● What needs to be done
Rewrite the data below, replacing every "Where should I click to" with "Where do I click to" and keeping everything else the same.

● Data supplied
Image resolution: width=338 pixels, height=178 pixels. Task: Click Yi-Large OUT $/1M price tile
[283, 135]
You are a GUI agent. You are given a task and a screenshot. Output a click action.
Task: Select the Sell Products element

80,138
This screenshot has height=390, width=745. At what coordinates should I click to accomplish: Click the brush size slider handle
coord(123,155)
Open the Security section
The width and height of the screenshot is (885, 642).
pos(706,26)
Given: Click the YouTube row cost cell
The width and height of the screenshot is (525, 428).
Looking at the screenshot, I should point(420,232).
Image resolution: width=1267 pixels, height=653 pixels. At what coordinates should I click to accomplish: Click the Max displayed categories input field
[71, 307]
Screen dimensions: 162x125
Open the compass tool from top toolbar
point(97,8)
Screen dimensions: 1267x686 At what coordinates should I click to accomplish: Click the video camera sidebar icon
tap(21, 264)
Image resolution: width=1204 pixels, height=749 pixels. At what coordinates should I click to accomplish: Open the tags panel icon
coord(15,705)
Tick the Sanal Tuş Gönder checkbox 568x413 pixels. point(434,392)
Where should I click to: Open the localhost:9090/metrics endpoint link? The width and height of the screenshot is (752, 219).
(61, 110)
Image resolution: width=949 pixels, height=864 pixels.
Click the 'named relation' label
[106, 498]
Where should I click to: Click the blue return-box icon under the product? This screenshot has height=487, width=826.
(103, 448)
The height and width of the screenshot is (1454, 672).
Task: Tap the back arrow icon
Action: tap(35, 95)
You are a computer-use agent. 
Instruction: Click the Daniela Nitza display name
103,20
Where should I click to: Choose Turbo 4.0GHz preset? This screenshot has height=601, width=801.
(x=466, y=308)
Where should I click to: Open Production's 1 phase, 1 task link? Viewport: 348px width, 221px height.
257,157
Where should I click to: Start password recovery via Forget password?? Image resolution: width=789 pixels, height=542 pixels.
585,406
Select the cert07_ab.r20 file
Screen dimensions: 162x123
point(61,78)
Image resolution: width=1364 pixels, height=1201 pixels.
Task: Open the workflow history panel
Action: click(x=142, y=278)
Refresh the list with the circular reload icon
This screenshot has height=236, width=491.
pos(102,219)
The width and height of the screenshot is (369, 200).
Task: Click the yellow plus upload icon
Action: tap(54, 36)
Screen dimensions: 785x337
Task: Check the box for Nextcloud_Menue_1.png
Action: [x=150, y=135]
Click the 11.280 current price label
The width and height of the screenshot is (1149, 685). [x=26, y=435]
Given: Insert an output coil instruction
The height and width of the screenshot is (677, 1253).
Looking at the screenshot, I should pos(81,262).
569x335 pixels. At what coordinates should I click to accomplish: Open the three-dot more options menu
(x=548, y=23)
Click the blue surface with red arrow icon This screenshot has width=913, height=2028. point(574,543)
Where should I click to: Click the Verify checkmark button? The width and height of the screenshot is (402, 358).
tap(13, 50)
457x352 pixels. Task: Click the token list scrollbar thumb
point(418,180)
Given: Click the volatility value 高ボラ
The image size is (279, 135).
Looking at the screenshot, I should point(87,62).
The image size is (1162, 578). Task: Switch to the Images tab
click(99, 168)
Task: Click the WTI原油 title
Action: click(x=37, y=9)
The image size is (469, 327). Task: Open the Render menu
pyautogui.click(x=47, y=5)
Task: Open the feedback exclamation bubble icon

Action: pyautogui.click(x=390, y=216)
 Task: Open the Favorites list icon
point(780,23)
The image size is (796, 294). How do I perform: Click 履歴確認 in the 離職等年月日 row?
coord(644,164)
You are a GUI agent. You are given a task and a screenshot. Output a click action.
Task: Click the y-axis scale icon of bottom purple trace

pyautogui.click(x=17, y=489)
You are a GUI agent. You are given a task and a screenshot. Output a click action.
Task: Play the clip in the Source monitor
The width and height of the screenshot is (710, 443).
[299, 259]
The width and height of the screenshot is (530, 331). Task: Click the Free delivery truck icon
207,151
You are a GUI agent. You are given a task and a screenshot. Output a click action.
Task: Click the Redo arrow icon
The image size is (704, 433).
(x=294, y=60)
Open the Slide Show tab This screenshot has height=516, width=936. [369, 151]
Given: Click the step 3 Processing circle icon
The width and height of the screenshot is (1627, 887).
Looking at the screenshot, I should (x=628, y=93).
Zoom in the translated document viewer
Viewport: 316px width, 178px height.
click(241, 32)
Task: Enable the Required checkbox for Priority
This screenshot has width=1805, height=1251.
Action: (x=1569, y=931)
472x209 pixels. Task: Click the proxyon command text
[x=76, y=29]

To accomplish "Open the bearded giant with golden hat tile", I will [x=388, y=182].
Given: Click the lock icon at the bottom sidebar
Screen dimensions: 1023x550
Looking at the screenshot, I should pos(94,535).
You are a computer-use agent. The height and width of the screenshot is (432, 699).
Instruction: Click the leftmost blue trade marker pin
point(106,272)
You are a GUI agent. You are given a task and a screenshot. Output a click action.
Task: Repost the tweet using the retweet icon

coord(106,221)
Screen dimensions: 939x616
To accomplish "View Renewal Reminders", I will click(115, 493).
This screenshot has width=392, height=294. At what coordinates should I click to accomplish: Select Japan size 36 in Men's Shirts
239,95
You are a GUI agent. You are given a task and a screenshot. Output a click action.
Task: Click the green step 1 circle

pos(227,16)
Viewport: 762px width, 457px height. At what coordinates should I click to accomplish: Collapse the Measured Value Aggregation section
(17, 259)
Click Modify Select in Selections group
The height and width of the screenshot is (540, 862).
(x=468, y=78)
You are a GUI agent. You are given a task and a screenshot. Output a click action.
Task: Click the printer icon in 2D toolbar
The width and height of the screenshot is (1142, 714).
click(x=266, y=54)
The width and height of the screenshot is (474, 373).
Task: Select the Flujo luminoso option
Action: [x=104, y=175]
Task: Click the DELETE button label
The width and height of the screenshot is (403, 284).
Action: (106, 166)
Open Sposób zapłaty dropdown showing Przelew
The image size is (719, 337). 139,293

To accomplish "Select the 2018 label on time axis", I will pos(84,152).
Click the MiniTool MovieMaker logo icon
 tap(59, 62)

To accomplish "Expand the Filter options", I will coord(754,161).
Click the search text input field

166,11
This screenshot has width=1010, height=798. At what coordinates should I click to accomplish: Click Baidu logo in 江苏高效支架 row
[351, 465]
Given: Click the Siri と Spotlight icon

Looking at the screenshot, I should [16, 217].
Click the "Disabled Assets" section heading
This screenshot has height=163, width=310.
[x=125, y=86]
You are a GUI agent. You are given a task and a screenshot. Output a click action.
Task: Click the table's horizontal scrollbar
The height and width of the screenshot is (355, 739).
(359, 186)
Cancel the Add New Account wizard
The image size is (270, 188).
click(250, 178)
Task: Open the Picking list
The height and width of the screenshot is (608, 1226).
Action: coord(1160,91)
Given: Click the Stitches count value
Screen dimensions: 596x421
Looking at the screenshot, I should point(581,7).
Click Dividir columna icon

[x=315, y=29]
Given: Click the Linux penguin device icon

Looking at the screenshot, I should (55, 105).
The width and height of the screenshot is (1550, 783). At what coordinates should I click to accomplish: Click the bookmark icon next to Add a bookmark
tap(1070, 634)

● The response
Image resolution: width=338 pixels, height=178 pixels. Task: Click Yi-Large OUT $/1M price tile
[283, 135]
You are a GUI agent. You are given a task and a screenshot. Output a click action.
Task: Select the Sell Products element

80,138
This screenshot has height=390, width=745. At what coordinates should I click to accomplish: Click the brush size slider handle
coord(123,155)
Open the Security section
The width and height of the screenshot is (885, 642).
pos(706,26)
Given: Click the YouTube row cost cell
The width and height of the screenshot is (525, 428).
Looking at the screenshot, I should point(420,232).
Image resolution: width=1267 pixels, height=653 pixels. At what coordinates should I click to accomplish: Click the Max displayed categories input field
[71, 307]
Screen dimensions: 162x125
Open the compass tool from top toolbar
point(97,8)
Screen dimensions: 1267x686 At what coordinates should I click to accomplish: Click the video camera sidebar icon
tap(21, 264)
Image resolution: width=1204 pixels, height=749 pixels. At what coordinates should I click to accomplish: Open the tags panel icon
coord(15,705)
Tick the Sanal Tuş Gönder checkbox 568x413 pixels. point(434,392)
Where do I click to: Open the localhost:9090/metrics endpoint link? The width and height of the screenshot is (752, 219).
(61, 110)
Image resolution: width=949 pixels, height=864 pixels.
Click the 'named relation' label
[106, 498]
Where do I click to: Click the blue return-box icon under the product? This screenshot has height=487, width=826.
(103, 448)
The height and width of the screenshot is (1454, 672).
Task: Tap the back arrow icon
Action: tap(35, 95)
You are a computer-use agent. 
Instruction: Click the Daniela Nitza display name
103,20
Where do I click to: Choose Turbo 4.0GHz preset? This screenshot has height=601, width=801.
(x=466, y=308)
Where do I click to: Open Production's 1 phase, 1 task link? Viewport: 348px width, 221px height.
257,157
Where do I click to: Start password recovery via Forget password?? Image resolution: width=789 pixels, height=542 pixels.
585,406
Select the cert07_ab.r20 file
Screen dimensions: 162x123
point(61,78)
Image resolution: width=1364 pixels, height=1201 pixels.
Task: Open the workflow history panel
Action: click(x=142, y=278)
Refresh the list with the circular reload icon
This screenshot has height=236, width=491.
pos(102,219)
The width and height of the screenshot is (369, 200).
Task: Click the yellow plus upload icon
Action: tap(54, 36)
Screen dimensions: 785x337
Task: Check the box for Nextcloud_Menue_1.png
Action: [x=150, y=135]
Click the 11.280 current price label
The width and height of the screenshot is (1149, 685). [x=26, y=435]
Given: Insert an output coil instruction
The height and width of the screenshot is (677, 1253).
Looking at the screenshot, I should pos(81,262).
569x335 pixels. At what coordinates should I click to accomplish: Open the three-dot more options menu
(x=548, y=23)
Click the blue surface with red arrow icon This screenshot has width=913, height=2028. point(574,543)
Where do I click to: Click the Verify checkmark button? The width and height of the screenshot is (402, 358).
tap(13, 50)
457x352 pixels. Task: Click the token list scrollbar thumb
point(418,180)
Given: Click the volatility value 高ボラ
The image size is (279, 135).
Looking at the screenshot, I should point(87,62).
The image size is (1162, 578). Task: Switch to the Images tab
click(99, 168)
Task: Click the WTI原油 title
Action: click(x=37, y=9)
The image size is (469, 327). Task: Open the Render menu
pyautogui.click(x=47, y=5)
Task: Open the feedback exclamation bubble icon

Action: pyautogui.click(x=390, y=216)
 Task: Open the Favorites list icon
point(780,23)
The image size is (796, 294). How do I perform: Click 履歴確認 in the 離職等年月日 row?
coord(644,164)
You are a GUI agent. You are given a task and a screenshot. Output a click action.
Task: Click the y-axis scale icon of bottom purple trace

pyautogui.click(x=17, y=489)
You are a GUI agent. You are given a task and a screenshot. Output a click action.
Task: Play the clip in the Source monitor
The width and height of the screenshot is (710, 443).
[299, 259]
The width and height of the screenshot is (530, 331). Task: Click the Free delivery truck icon
207,151
You are a GUI agent. You are given a task and a screenshot. Output a click action.
Task: Click the Redo arrow icon
The image size is (704, 433).
(x=294, y=60)
Open the Slide Show tab This screenshot has height=516, width=936. [369, 151]
Given: Click the step 3 Processing circle icon
The width and height of the screenshot is (1627, 887).
Looking at the screenshot, I should (x=628, y=93).
Zoom in the translated document viewer
Viewport: 316px width, 178px height.
click(241, 32)
Task: Enable the Required checkbox for Priority
This screenshot has width=1805, height=1251.
Action: (x=1569, y=931)
472x209 pixels. Task: Click the proxyon command text
[x=76, y=29]

To accomplish "Open the bearded giant with golden hat tile", I will [x=388, y=182].
Given: Click the lock icon at the bottom sidebar
Screen dimensions: 1023x550
Looking at the screenshot, I should pos(94,535).
You are a computer-use agent. The height and width of the screenshot is (432, 699).
Instruction: Click the leftmost blue trade marker pin
point(106,272)
You are a GUI agent. You are given a task and a screenshot. Output a click action.
Task: Repost the tweet using the retweet icon

coord(106,221)
Screen dimensions: 939x616
To accomplish "View Renewal Reminders", I will click(115, 493).
This screenshot has width=392, height=294. At what coordinates should I click to accomplish: Select Japan size 36 in Men's Shirts
239,95
You are a GUI agent. You are given a task and a screenshot. Output a click action.
Task: Click the green step 1 circle

pos(227,16)
Viewport: 762px width, 457px height. At what coordinates should I click to accomplish: Collapse the Measured Value Aggregation section
(17, 259)
Click Modify Select in Selections group
The height and width of the screenshot is (540, 862).
(x=468, y=78)
You are a GUI agent. You are given a task and a screenshot. Output a click action.
Task: Click the printer icon in 2D toolbar
The width and height of the screenshot is (1142, 714).
click(x=266, y=54)
The width and height of the screenshot is (474, 373).
Task: Select the Flujo luminoso option
Action: [x=104, y=175]
Task: Click the DELETE button label
The width and height of the screenshot is (403, 284).
Action: (106, 166)
Open Sposób zapłaty dropdown showing Przelew
The image size is (719, 337). 139,293

To accomplish "Select the 2018 label on time axis", I will pos(84,152).
Click the MiniTool MovieMaker logo icon
 tap(59, 62)

To accomplish "Expand the Filter options", I will coord(754,161).
Click the search text input field

166,11
This screenshot has width=1010, height=798. At what coordinates should I click to accomplish: Click Baidu logo in 江苏高效支架 row
[351, 465]
Given: Click the Siri と Spotlight icon

Looking at the screenshot, I should [16, 217].
Click the "Disabled Assets" section heading
This screenshot has height=163, width=310.
[x=125, y=86]
You are a GUI agent. You are given a task and a screenshot. Output a click action.
Task: Click the table's horizontal scrollbar
The height and width of the screenshot is (355, 739).
(359, 186)
Cancel the Add New Account wizard
The image size is (270, 188).
click(250, 178)
Task: Open the Picking list
The height and width of the screenshot is (608, 1226).
Action: coord(1160,91)
Given: Click the Stitches count value
Screen dimensions: 596x421
Looking at the screenshot, I should point(581,7).
Click Dividir columna icon

[x=315, y=29]
Given: Click the Linux penguin device icon

Looking at the screenshot, I should (55, 105).
The width and height of the screenshot is (1550, 783). At what coordinates should I click to accomplish: Click the bookmark icon next to Add a bookmark
tap(1070, 634)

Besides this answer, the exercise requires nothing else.